Or, in other words: is there really any difference between the universe and its mirror image? I remember once reading one of Richard Feynman’s lectures in physics in which he took on this problem. True to form, Feynman found a funny, imaginative, and perfectly clear way of spelling it out:
Imagine that we were talking to a Martian, or someone very far away, by telephone. We are not allowed to send him any actual samples to inspect; for instance, if we could send light, we could send him right-hand circularly polarized light and say, “That is right-hand light—just watch the way it is going.” But we cannot give him anything, we can only talk to him. He is far away, or in some strange location, and he cannot see anything we can see. For instance, we cannot say, “Look at Ursa major; now see how those stars are arranged. What we mean by ‘right’ is …” We are only allowed to telephone him.
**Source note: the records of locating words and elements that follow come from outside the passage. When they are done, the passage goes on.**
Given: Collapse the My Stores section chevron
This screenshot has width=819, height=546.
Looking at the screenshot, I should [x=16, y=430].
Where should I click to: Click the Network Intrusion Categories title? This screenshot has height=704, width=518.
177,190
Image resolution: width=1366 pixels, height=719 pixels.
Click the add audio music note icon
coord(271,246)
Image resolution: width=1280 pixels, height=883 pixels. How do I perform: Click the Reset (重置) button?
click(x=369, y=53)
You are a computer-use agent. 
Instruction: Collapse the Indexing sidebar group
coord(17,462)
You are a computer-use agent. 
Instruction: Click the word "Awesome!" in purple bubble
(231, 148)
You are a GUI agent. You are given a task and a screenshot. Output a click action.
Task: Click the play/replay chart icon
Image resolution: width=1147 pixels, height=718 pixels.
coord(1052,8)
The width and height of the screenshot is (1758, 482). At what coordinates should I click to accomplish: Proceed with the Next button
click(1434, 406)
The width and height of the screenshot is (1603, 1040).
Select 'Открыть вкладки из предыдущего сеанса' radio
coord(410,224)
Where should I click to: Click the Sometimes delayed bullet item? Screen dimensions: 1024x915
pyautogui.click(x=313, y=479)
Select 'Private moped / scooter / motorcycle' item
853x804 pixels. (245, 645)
Now we want to tell him all about us. Of course, first we start defining numbers, and say, “Tick, tick, two, tick, tick, tick, three, …,” so that gradually he can understand a couple of words, and so on. After a while we may become very familiar with this fellow, and he says, “What do you guys look like?” We start to describe ourselves, and say, “Well, we are six feet tall.” He says, “Wait a minute, what is six feet?” Is it possible to tell him what six feet is? Certainly! We say, “You know about the diameter of hydrogen atoms—we are 17,000,000,000 hydrogen atoms high!” That is possible because physical laws are not invariant under change of scale, and therefore we can define an absolute length. And so we define the size of the body, and tell him what the general shape is—it has prongs with five bumps sticking out on the ends, and so on, and he follows us along, and we finish describing how we look on the outside, presumably without encountering any particular difficulties. He is even making a model of us as we go along. He says, “My, you are certainly very handsome fellows; now what is on the inside?” So we start to describe the various organs on the inside, and we come to the heart, and we carefully describe the shape of it, and say, “Now put the heart on the left side.” He says, “Duhhh—the left side?” Now our problem is to describe to him which side the heart goes on without his ever seeing anything that we see, and without our ever sending any sample to him of what we mean by “right”—no standard right-handed object. Can we do it? (http://www.feynmanlectures.caltech.edu/I_52.html)
Feynman thought we would have to go to some pretty extreme lengths to explain “left” and “right” to the Martian:
In short, we can tell a Martian where to put the heart: we say, “Listen, build yourself a magnet, and put the coils in, and put the current on, and then take some cobalt and lower the temperature. Arrange the experiment so the electrons go from the foot to the head, then the direction in which the current goes through the coils is the direction that goes in on what we call the right and comes out on the left.” So it is possible to define right and left, now, by doing an experiment of this kind.
It turns out we could just tell the Martian how to build one of these cool tops:
It’s interesting that Kant thought (a) that there is no intrinsic mathematical difference between left-hand and right-hand, or clockwise vs. counterclockwise, and that (b) the fact that we can distinguish the two shows that space itself is not fully described by mathematical laws, and must possess essentially some intuitive component. Meaning: spatial objects aren’t just formulae, but have to be “seen” to be grasped. I don’t think anything coming out of the physics of the natural world would challenge Kant’s claim (a), since these physical distinctions are not purely mathematical. Still, Kant would finds these results interesting, I’m sure. And Feynman would’ve have liked those tops.